> [Dataset records]:

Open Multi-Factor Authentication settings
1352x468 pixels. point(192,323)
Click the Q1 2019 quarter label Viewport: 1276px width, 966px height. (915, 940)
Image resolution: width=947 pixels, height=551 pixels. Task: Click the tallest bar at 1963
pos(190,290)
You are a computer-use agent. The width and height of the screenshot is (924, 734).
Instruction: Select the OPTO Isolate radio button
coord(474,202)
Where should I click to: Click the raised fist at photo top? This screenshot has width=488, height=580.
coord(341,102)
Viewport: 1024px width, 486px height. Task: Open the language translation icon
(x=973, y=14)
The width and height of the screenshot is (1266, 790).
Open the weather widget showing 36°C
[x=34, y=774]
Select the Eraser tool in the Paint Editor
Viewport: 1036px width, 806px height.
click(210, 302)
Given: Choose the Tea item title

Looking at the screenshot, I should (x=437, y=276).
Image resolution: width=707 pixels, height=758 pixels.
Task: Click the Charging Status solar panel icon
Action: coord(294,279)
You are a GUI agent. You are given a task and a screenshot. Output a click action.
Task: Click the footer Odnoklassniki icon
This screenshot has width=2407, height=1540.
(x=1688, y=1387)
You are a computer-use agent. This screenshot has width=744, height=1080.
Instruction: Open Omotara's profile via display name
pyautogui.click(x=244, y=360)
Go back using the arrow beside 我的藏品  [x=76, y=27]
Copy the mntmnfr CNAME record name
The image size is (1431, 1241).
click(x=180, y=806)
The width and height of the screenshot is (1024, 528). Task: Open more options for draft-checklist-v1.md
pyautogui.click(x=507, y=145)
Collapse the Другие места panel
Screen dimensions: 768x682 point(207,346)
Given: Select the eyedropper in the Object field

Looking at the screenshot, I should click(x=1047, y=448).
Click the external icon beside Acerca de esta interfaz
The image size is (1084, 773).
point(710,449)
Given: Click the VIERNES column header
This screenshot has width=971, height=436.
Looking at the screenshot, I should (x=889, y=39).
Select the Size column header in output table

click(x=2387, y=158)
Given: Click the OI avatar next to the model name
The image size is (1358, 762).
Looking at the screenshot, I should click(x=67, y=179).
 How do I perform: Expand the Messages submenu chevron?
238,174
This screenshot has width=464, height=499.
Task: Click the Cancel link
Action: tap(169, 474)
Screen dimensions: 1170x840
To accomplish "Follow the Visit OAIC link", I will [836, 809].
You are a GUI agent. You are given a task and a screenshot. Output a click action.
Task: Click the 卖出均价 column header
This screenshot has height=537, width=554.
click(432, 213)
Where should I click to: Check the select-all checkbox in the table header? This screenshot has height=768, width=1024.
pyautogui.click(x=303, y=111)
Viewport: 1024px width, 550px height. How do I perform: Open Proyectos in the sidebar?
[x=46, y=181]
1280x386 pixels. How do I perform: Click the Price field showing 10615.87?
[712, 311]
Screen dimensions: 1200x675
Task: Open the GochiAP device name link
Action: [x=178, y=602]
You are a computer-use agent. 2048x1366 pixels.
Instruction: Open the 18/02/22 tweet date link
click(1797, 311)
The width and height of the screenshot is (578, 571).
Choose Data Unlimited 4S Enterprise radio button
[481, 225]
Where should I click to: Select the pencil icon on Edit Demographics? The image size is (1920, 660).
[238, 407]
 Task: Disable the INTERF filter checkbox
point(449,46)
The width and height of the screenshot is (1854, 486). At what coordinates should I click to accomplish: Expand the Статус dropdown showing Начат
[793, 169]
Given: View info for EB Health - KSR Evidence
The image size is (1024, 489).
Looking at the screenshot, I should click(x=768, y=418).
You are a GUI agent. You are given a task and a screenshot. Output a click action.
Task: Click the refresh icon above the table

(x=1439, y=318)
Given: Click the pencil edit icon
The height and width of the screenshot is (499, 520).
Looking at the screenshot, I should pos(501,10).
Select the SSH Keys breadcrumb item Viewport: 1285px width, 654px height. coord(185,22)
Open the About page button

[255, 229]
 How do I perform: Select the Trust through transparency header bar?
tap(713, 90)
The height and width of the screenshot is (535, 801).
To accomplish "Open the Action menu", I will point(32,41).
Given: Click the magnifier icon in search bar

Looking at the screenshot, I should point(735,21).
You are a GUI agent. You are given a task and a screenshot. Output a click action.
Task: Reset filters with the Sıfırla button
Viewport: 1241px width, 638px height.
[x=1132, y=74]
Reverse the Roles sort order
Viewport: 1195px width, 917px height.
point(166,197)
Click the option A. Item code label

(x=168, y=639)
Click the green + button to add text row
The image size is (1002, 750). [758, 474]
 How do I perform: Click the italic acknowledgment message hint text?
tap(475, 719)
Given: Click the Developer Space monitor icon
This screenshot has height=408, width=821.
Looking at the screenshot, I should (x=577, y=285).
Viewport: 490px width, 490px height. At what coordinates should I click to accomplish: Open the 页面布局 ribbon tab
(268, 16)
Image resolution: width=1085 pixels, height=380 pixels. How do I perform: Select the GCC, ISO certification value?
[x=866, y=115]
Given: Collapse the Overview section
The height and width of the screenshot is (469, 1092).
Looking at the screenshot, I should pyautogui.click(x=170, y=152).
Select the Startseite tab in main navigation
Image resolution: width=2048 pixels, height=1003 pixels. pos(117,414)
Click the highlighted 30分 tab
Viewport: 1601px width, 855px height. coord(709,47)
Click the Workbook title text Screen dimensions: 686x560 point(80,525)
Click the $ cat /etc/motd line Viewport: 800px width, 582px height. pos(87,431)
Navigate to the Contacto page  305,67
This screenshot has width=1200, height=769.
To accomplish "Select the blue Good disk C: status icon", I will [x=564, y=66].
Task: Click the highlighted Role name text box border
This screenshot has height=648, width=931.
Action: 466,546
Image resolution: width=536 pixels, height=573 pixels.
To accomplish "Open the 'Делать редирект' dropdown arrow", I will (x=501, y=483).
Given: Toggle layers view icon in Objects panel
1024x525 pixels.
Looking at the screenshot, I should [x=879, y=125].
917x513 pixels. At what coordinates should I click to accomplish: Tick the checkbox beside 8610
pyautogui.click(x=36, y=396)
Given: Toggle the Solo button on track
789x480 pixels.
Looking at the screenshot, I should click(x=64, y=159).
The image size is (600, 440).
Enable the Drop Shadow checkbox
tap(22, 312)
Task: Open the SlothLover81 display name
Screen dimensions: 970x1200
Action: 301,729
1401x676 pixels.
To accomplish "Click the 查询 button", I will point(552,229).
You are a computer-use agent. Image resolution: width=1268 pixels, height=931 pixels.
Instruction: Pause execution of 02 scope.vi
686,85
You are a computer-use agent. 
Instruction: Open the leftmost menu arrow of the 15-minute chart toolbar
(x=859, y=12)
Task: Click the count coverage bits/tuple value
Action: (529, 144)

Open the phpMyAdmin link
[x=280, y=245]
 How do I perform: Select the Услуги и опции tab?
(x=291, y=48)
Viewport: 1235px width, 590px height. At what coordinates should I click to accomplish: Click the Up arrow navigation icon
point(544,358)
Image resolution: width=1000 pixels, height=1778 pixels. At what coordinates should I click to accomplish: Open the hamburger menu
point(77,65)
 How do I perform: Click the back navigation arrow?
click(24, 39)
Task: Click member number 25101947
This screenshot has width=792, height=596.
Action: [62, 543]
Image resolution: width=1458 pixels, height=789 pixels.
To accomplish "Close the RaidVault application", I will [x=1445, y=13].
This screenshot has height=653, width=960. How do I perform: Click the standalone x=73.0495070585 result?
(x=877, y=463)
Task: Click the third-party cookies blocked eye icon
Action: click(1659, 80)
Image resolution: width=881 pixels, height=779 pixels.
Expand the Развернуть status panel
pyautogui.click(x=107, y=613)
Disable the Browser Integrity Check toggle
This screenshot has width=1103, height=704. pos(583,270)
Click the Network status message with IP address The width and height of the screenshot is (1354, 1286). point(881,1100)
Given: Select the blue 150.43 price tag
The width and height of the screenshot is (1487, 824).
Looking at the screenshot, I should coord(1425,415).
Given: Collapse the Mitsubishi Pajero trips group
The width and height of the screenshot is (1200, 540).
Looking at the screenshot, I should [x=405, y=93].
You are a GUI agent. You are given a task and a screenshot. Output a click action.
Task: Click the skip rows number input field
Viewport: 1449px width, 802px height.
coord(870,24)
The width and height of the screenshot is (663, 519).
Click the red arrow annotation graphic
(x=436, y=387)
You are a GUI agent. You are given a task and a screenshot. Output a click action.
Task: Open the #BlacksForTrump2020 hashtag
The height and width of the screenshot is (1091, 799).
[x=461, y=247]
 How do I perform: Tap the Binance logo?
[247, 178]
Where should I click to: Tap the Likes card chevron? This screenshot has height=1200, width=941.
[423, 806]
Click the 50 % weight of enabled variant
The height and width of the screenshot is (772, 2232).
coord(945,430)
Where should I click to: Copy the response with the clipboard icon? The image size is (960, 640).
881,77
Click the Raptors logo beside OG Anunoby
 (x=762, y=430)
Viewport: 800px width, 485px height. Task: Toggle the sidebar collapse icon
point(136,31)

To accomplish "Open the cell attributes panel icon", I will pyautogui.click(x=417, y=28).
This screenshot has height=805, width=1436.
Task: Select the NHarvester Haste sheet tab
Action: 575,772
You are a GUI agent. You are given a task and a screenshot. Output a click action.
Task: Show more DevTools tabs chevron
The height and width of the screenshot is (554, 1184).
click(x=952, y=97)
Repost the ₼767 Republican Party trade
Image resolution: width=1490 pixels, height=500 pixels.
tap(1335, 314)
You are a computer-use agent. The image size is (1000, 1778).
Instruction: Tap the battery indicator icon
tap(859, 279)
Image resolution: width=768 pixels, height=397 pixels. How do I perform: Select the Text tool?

> [What is required]: State how many lines of the records above hold the word "blue", adding nothing beyond the number.

> [Answer section]: 2